Mesmo com estrutura reforçada, o cenário atual é o pior desde o início da pandemia: hospitais lotados, falta de leitos e crescimento de internações e de óbitos. Especialistas apontam erros e acertos no combate à Covid-19, mas reforçam que falta de testagem em massa, a polarização entre economia e saúde pública, o relaxamento das medidas de isolamento social e o surgimento de novas cepas do vírus estão na raiz do aumento acentuado das internações e de mortes este ano. Por outro lado, o governo gaúcho enumera uma série de medidas adotadas para conter o avanço da Covid-19, como o sistema de Distanciamento Controlado e a reestruturação da rede assistencial de saúde.
Com 691,4 mil casos confirmados para a Covid-19, nos 497 municípios gaúchos, o RS viu a doença avançar desde 1 de dezembro, quando a Secretaria Estadual da Saúde (SES) contabilizava 7.149 vítimas fatais por conta da Covid-19. Em pouco mais de três meses, o número de óbitos aumentou 80,2%, chegando a 13,5 mil. A titular da SES, Arita Bergmann, explica que foi um ano de muitos desafios no enfrentamento 'de algo desconhecido', mas destaca que o governo conta com planejamento e plano de contingência para encarar esse momento crítico. Entre as medidas adotadas, ela aponta a elaboração do modelo de distanciamento, 'com base técnica e científica'. "Conseguimos uma proposta concreta onde, ao mesmo tempo que se coloca a preservação da vida, se permite, conforme a graduação das bandeiras, ir conciliando com a economia", afirma.

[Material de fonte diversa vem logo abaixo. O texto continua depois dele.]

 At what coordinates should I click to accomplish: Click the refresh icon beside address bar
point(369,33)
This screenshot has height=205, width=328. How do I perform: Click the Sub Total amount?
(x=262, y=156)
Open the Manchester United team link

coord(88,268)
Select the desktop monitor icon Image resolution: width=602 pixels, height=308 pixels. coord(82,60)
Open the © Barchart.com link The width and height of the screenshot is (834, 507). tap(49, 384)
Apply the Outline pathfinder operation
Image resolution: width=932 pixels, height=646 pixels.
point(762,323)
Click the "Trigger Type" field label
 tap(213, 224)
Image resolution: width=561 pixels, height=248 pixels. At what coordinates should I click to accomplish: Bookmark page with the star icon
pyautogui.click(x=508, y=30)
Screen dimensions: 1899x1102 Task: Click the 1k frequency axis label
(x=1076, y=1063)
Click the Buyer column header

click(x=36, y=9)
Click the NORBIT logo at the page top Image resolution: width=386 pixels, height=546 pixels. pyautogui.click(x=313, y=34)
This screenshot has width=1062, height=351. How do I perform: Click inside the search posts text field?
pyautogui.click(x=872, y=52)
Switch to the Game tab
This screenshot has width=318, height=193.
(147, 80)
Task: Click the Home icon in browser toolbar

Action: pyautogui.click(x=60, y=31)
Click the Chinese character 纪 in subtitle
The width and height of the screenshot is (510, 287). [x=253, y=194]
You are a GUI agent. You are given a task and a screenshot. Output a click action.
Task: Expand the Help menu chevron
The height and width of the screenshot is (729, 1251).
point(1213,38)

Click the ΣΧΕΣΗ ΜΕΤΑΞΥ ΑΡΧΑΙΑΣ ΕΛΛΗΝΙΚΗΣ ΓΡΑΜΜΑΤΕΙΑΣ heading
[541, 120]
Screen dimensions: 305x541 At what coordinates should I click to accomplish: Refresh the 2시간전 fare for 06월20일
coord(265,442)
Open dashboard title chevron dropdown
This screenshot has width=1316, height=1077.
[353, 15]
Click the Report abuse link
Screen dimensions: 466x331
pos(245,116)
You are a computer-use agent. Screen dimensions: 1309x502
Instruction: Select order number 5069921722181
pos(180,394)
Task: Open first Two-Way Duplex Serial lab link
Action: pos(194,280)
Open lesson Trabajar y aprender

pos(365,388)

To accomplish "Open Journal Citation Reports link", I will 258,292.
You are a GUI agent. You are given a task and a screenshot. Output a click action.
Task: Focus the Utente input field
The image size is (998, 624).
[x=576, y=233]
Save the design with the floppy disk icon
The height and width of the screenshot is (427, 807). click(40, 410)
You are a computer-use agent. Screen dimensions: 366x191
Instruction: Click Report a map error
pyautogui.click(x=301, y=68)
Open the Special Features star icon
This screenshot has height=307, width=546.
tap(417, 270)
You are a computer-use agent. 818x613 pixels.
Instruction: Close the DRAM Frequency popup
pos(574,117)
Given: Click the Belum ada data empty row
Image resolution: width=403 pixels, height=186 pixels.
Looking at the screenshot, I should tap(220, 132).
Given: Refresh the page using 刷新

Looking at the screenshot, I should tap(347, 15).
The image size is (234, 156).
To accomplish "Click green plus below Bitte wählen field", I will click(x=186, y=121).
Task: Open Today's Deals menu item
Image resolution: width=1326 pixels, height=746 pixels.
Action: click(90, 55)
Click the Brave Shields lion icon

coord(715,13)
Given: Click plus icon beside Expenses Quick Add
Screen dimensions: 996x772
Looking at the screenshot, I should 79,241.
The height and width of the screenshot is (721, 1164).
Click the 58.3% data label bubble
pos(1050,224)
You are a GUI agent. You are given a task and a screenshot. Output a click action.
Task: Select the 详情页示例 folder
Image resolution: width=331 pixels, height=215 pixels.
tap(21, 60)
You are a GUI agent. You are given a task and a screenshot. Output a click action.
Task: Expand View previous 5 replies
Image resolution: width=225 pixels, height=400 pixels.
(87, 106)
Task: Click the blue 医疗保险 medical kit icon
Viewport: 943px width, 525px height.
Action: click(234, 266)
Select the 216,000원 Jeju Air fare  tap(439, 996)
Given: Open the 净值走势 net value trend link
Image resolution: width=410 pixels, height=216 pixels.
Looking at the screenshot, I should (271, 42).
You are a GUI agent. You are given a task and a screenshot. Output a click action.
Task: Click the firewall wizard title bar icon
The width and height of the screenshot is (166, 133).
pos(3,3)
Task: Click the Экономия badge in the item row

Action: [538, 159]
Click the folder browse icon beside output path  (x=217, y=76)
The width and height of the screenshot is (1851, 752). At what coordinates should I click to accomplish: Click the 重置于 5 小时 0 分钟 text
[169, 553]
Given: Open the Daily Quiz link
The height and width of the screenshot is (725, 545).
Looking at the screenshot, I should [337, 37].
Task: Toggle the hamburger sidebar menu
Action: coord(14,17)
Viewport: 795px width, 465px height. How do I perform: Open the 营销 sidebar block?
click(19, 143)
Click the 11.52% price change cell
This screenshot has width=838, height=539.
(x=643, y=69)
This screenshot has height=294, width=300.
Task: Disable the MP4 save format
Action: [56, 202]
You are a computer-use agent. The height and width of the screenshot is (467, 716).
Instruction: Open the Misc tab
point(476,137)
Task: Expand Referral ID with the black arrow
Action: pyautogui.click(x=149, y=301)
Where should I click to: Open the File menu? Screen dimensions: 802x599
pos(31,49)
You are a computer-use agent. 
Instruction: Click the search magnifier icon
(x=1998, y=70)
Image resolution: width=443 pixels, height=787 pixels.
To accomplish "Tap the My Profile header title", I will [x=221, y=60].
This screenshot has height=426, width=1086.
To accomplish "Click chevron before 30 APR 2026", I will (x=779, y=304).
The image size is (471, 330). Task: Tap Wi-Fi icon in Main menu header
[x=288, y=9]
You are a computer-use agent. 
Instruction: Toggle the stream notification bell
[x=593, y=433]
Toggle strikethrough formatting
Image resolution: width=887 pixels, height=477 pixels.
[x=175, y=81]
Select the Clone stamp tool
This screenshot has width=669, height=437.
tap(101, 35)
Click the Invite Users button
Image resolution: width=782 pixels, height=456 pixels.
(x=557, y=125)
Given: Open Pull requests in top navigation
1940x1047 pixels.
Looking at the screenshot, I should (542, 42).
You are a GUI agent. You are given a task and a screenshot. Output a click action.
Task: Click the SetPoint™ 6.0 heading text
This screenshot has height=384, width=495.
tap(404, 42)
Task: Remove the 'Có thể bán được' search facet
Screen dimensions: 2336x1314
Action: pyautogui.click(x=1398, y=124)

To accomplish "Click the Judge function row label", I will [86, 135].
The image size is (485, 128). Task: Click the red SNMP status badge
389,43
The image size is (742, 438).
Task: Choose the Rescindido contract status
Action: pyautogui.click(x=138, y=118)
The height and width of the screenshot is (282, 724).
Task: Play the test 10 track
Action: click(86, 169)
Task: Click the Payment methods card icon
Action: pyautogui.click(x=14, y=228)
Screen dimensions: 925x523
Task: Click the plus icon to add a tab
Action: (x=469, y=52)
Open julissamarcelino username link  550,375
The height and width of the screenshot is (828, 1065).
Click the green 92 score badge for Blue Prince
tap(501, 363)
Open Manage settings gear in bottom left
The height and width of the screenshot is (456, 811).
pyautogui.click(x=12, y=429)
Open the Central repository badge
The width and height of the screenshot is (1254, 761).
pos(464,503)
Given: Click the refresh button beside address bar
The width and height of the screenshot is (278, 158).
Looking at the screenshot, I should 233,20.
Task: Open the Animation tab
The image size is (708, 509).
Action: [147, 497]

Ela reforça que a explosão de casos positivos, especialmente em fevereiro, tem relação com férias, aglomerações, festas clandestinas, não adoção dos protocolos obrigatórios e do uso de máscaras. "Parece que algumas pessoas não têm medo da Covid-19", alerta, acrescentando que atualmente existem 7.186 leitos clínicos que são só para casos relacionados à doença. "Leitos de UTI tínhamos em média 400 leitos vagos. Hoje não temos nenhum, porque a taxa de ocupação em média tem sido de 100%. Tivemos que adotar o plano de contingência, a fase 4, que é quando os leitos de UTI estão ocupados acima de 90% e pedimos para cancelar todas as cirurgias eletivas, usar blocos cirúrgicos, salas de recuperação, para também receber pacientes Covid-19".